== Segment start ==

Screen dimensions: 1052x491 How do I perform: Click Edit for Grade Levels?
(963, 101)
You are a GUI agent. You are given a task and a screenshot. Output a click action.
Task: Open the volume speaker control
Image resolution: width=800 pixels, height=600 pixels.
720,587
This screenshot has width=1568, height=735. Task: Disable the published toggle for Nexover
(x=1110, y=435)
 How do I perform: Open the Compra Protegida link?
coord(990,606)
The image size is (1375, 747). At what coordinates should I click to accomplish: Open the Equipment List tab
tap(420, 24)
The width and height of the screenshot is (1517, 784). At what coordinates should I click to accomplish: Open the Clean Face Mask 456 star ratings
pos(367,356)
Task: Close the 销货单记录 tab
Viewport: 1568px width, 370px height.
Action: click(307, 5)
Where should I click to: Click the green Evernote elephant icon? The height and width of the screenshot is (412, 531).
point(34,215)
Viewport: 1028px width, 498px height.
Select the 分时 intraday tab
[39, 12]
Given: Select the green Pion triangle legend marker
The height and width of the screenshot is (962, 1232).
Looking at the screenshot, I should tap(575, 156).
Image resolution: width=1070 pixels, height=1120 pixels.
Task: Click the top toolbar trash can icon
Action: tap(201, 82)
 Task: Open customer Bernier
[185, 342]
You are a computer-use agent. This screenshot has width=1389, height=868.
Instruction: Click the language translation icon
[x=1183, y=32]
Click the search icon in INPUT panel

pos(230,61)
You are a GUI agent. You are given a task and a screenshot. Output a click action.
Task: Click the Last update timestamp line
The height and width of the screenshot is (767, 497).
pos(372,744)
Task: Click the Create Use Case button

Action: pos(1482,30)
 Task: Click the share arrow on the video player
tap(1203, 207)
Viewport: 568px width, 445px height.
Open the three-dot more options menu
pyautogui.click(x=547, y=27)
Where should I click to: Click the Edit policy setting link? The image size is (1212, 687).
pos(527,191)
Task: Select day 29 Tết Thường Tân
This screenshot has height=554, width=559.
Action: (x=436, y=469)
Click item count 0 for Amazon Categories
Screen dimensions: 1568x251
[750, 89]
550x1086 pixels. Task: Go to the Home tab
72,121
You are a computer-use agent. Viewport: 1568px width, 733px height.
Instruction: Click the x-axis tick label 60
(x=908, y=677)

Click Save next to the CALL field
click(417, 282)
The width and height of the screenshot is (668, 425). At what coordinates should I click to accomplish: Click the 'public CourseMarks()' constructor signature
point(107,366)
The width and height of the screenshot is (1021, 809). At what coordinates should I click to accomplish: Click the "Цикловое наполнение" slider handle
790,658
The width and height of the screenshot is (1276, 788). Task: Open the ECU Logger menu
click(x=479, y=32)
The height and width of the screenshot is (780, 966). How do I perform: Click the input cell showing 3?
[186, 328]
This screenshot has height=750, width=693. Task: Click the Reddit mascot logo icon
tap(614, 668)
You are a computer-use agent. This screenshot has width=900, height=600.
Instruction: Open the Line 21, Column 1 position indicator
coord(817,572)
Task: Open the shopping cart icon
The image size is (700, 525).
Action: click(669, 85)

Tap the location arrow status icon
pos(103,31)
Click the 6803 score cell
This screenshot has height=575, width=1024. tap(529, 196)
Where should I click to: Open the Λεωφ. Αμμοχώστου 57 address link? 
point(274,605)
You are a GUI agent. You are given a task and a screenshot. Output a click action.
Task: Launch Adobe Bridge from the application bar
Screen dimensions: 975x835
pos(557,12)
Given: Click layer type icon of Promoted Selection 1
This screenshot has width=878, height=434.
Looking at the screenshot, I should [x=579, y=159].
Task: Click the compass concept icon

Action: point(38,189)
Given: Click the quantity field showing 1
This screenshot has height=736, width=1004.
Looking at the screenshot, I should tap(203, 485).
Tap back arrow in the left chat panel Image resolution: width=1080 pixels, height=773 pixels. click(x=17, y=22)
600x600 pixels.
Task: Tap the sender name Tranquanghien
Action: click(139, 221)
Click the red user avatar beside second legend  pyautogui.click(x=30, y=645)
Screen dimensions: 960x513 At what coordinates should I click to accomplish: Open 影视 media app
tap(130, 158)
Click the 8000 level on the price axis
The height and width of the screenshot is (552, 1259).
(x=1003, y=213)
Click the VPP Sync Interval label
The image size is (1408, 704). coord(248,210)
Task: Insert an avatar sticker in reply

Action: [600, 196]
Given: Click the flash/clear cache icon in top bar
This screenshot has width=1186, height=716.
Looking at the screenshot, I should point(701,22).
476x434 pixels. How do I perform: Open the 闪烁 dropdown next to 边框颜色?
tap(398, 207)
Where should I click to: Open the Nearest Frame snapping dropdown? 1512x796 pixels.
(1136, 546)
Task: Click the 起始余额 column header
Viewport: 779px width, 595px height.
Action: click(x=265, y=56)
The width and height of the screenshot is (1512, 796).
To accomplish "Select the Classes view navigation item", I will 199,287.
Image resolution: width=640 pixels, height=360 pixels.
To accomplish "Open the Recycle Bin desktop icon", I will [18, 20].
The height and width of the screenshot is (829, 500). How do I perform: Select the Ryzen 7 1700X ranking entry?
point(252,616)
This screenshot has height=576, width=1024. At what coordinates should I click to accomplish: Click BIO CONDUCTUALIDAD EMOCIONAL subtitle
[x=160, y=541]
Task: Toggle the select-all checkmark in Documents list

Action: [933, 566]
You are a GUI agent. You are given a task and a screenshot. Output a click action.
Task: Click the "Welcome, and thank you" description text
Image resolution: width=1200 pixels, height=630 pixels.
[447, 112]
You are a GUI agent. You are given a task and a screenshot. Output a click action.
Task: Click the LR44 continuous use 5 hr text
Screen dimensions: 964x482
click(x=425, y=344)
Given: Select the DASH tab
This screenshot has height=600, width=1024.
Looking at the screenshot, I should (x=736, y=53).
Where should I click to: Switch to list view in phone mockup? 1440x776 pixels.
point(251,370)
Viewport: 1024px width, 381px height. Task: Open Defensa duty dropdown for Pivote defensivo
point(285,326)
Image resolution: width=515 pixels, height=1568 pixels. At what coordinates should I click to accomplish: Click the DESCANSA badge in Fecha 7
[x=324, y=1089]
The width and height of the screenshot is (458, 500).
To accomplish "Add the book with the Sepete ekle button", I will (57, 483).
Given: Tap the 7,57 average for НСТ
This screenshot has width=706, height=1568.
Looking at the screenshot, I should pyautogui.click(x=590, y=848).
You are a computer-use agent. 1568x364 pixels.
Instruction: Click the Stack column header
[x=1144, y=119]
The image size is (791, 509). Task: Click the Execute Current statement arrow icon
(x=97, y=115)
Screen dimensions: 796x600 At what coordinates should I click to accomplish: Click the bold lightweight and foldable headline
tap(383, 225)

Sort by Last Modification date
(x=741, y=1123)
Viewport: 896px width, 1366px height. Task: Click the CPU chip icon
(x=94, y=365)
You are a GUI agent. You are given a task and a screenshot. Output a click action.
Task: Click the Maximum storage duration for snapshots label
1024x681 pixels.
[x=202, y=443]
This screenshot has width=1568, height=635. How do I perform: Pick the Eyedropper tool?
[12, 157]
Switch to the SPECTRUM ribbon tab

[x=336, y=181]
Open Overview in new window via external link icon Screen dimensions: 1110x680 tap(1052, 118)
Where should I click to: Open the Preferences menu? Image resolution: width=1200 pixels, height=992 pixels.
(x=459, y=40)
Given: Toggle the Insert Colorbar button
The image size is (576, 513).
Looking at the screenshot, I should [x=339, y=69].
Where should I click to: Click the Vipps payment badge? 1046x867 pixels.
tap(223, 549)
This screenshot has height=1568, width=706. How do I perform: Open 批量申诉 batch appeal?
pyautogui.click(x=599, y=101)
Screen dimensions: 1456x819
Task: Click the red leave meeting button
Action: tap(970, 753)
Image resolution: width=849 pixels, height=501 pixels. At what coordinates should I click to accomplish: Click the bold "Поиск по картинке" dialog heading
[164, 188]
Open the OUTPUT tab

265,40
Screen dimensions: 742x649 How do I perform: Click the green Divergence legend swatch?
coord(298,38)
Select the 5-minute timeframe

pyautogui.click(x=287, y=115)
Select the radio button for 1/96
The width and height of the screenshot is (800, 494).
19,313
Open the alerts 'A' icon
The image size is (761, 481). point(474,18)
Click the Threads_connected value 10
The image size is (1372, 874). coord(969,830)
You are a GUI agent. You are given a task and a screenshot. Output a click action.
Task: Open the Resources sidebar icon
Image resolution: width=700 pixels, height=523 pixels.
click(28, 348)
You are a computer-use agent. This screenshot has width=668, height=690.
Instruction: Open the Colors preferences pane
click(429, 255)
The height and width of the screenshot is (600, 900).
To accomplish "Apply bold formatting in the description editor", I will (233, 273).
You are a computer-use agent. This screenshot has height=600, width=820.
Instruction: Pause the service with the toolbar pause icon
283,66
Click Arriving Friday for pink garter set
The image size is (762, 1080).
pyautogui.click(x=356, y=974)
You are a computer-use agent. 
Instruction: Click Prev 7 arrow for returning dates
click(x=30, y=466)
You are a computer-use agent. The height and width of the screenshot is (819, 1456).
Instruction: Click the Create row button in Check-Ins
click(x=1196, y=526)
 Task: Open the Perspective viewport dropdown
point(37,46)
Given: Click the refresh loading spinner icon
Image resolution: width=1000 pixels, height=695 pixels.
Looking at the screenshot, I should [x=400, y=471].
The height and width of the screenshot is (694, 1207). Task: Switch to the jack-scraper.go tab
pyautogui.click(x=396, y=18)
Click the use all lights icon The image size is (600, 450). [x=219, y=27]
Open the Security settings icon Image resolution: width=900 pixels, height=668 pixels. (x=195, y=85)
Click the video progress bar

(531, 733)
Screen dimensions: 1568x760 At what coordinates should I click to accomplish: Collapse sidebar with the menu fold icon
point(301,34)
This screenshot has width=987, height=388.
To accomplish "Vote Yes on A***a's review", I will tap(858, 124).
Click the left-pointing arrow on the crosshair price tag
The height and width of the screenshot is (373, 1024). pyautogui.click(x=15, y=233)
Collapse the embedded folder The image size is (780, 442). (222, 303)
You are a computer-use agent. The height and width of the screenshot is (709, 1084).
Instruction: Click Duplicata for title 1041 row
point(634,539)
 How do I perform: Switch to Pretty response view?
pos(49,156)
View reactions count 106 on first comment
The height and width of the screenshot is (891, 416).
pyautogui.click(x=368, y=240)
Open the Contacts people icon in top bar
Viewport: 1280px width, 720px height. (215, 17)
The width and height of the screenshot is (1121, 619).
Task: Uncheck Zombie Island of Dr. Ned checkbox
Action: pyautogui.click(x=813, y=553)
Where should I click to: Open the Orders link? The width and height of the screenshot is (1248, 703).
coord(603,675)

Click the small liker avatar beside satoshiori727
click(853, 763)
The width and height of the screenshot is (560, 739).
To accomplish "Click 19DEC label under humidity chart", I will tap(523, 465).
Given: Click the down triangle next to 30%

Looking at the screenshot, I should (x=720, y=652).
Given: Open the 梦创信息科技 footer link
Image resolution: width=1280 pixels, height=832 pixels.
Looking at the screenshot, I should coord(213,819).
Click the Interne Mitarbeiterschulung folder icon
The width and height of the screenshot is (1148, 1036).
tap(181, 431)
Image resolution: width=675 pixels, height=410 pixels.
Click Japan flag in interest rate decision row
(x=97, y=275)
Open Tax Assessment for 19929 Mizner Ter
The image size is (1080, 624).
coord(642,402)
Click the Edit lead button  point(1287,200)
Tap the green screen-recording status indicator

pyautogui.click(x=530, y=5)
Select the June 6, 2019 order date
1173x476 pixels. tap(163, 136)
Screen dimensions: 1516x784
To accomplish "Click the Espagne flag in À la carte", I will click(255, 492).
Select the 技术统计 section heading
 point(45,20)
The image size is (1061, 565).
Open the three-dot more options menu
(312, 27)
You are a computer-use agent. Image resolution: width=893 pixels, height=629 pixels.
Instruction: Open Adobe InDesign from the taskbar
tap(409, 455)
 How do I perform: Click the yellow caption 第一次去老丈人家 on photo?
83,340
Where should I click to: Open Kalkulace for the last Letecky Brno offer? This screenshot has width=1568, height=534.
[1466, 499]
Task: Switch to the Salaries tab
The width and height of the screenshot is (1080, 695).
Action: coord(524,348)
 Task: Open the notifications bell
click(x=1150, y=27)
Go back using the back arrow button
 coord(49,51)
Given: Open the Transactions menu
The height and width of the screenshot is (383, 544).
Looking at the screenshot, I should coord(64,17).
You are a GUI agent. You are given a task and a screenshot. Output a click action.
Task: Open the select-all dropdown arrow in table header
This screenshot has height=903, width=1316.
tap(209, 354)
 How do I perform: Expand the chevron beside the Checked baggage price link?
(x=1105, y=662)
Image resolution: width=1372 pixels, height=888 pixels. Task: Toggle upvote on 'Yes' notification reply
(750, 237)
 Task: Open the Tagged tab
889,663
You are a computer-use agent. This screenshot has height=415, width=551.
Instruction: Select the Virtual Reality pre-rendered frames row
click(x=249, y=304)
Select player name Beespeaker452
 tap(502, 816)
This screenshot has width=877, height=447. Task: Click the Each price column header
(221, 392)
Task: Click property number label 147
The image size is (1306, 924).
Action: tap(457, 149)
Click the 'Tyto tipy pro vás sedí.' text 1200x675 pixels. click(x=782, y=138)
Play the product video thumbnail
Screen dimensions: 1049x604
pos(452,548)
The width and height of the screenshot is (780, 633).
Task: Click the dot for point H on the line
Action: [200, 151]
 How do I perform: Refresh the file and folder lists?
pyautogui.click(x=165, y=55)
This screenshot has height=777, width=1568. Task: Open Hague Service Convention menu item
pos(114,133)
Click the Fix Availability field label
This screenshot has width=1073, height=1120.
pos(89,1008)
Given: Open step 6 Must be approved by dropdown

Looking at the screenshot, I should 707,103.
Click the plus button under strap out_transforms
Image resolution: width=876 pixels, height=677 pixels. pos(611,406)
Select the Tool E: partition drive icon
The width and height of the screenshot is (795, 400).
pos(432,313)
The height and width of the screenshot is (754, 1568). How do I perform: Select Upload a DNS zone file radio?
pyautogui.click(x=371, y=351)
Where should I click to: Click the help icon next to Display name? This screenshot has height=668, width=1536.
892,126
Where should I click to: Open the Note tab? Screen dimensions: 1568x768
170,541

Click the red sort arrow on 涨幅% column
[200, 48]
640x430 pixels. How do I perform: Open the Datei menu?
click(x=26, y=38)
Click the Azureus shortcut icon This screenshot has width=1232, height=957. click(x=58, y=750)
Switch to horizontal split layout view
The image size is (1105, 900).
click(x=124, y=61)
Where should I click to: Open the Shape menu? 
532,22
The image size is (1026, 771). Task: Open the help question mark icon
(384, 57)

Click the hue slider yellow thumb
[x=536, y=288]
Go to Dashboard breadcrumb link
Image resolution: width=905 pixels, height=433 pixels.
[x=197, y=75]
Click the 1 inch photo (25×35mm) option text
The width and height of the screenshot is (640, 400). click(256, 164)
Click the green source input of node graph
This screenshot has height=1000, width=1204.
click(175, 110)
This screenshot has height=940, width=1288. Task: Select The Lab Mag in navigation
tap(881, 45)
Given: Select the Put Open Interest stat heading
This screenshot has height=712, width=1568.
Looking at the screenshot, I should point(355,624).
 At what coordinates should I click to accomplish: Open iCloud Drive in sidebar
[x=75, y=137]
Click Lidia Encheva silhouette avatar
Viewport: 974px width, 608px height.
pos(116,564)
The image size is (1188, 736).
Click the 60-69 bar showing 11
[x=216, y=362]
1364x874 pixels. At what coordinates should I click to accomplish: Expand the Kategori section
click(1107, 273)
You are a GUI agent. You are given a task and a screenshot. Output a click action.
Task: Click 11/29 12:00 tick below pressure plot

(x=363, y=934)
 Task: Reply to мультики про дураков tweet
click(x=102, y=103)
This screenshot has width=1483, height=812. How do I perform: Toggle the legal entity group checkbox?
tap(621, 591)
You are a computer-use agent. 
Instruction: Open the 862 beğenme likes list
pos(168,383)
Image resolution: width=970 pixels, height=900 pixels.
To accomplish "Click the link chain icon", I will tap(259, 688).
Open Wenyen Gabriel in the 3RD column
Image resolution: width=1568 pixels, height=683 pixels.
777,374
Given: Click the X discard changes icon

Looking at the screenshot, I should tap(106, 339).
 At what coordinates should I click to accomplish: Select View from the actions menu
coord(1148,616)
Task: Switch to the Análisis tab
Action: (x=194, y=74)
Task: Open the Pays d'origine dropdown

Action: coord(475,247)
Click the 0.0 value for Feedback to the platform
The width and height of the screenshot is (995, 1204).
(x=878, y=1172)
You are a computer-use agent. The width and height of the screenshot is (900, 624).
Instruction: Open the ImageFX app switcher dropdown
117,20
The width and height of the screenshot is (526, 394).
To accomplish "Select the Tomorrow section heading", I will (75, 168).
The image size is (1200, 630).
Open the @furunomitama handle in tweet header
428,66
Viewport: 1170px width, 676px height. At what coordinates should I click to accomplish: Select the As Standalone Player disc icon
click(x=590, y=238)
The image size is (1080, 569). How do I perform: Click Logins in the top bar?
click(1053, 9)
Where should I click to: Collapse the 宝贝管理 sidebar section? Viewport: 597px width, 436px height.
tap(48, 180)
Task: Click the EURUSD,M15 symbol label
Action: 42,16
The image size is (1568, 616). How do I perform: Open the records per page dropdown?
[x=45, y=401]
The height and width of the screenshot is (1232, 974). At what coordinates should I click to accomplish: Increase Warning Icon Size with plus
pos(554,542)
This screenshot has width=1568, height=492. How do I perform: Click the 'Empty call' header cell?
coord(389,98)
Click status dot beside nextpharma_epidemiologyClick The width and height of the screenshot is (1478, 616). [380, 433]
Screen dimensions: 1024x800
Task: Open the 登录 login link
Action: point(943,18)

== Segment end ==

Task description: Please transcribe the data exactly from its first line. End with the line that contains "Task: Open the volume speaker control".

Response area:
Screen dimensions: 1052x491 How do I perform: Click Edit for Grade Levels?
(963, 101)
You are a GUI agent. You are given a task and a screenshot. Output a click action.
Task: Open the volume speaker control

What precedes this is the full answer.